The cardiology team identified 15 causes for the problems that were generating waste and preventing the hospital from getting the best possible results. They divided them into five categories: Emergency problems, hemodynamic problems, cardiac ICU problems, hospitalization problems, and cardiac MR/CT problems.
The team proceeded to find countermeasures for each of the causes, using a suggestions system that involved all stakeholders and engaged everyone in solving the problems. Thanks to these countermeasures, it was also possible to draw the map of the future state. The team now knew where they wanted to go.
Meanwhile, the team focusing on the flow of green patients had also done its root-cause analysis. They drew a diagram revealing the reason for the long waits. Fifteen were identified, highlighting what caused the delay in each of the steps the green patient had to go through: registration, screening, medical consultation, examination, medication/observation, and discharge/hospitalization.
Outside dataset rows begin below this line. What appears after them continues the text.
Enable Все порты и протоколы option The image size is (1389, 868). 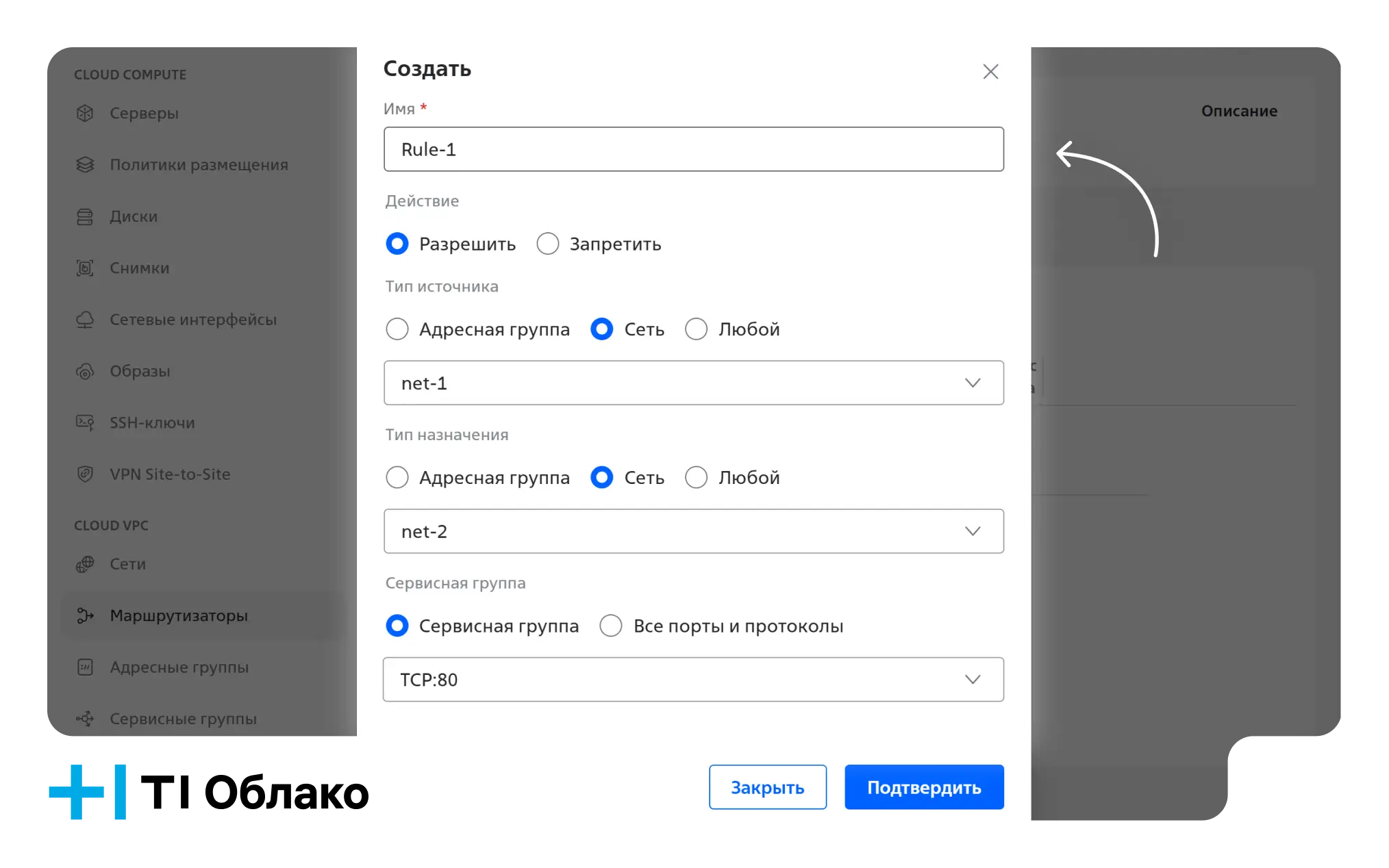(611, 626)
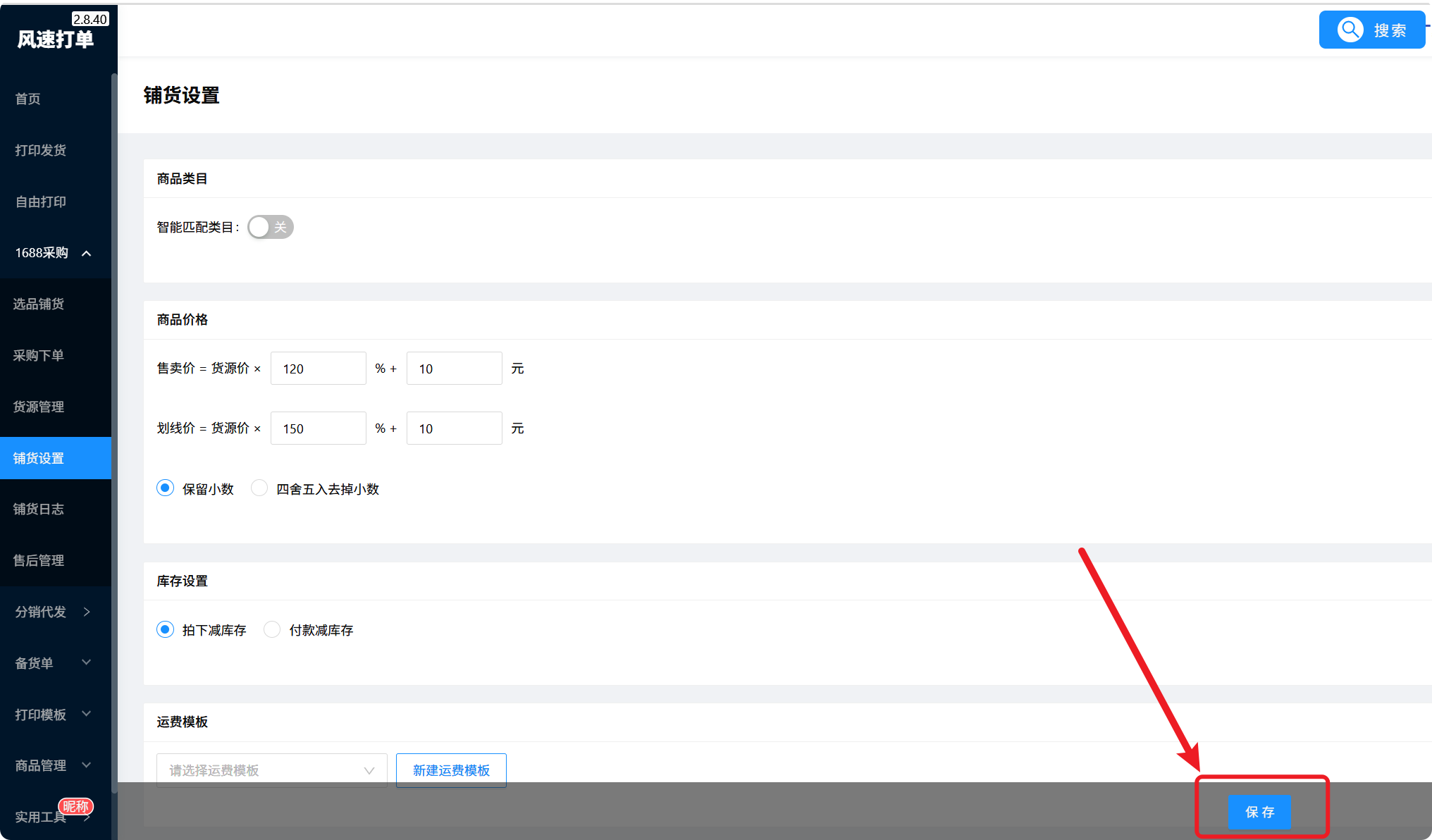
Task: Open 选品铺货 in sidebar
Action: [56, 304]
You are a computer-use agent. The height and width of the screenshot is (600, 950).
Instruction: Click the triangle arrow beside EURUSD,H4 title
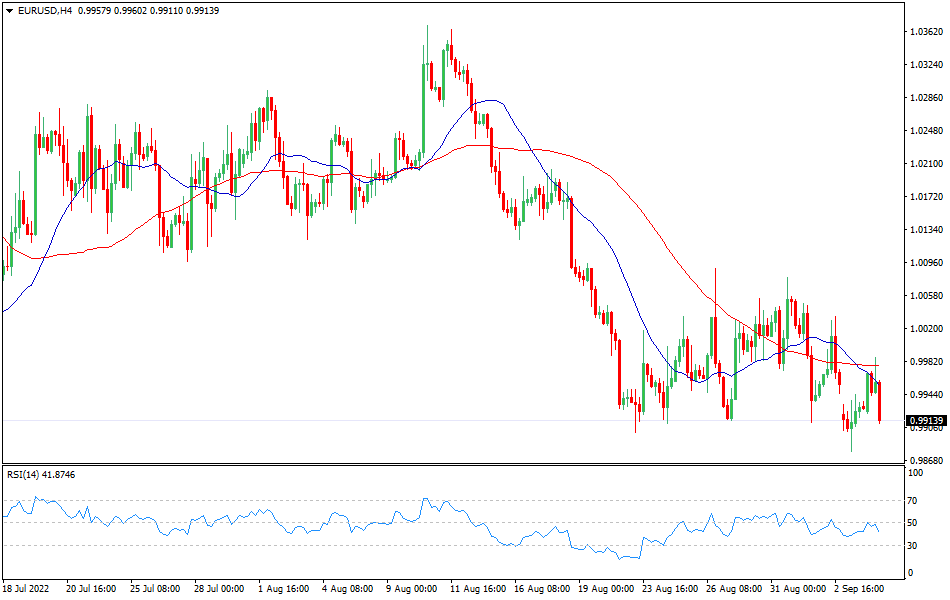pyautogui.click(x=9, y=11)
Just as the Cardiology team had done, the team gathered suggestions from all those involved and established countermeasures to deal with the problems and their causes once and for all. They too proceeded to draw their future state map.
Finally, both teams prepared an action plan to reach their desired future state, defining what would be done, according to each established countermeasure, who would do it, and by what deadline. (This action plan is at the end of an A3, after which the team agreed on how they would track results to see if further action was required.)
THE RESULTS
Today, Hospital Aliança has a more integrated system and better-connected teams. Everyone feels responsible for the success of the hospital and sees with greater clarity the different points of view of different areas of the organization, which in turn ensures there are more confidence and commitment in the decision-making process.
All the actions the hospital took have resulted in really positive results, and in a very short time. Between May and August 2015, before the start of the project, the hospital had cared for 18,974 patients, of whom 1,471 (7.7%) had stopped showing up to receive care. (Of these, 975 – mostly green and cardiology patients – reported the delay in care as the main reason behind their decision.)
In the same period in 2016, at the beginning of the lean implementation, these numbers had fallen by 70%, reaching a historic low of 439 (or 3.2% of the total number of patients). And of those 439, only 194 reported doing so due to service delay – a drop of 80% from the previous year.
Cardiology solved many of its problems through simple and creative standardized work, bringing increased agility to the provision of care.
The creation of a thoracic pain identification system (CODE 99) now goes into action as soon as the patient arrives at the hospital reception. This year, the average time between the patient's arrival at reception and the ECG is four minutes, whereas in 2016 (when the protocol didn’t exist yet) it exceeded the recommended 10 minutes. These days, the ECG is often done as soon as the patient enters the hospital since the system to signal priority enables the team to act immediately.
The time to perform the angioplasty for the treatment of AMI has also been reduced. Two more standards were introduced to reach this objective: the AMI KIT, to ensure all the material needed for the preparation of the angioplasty and all the indicated drugs were readily available, and the AMI KEY, whereby an icon is made available in the electronic medical record to include a patient in the protocol, alerting the laboratory and hemodynamics teams. The new system has resulted in a 23% reduction in the time between the arrival of the patient with chest pain and the angioplasty (from 112 minutes to 84 minutes, within the target of 90 minutes the hospital had set for itself).
The hospital has noticed an improvement in patient satisfaction (after all, nobody likes to wait and everybody has a right to excellent care), and achieved its goal of dramatically improving the emergency care of myocardial infarctions. When time is of the essence, lean seems to be just what the doctor prescribed.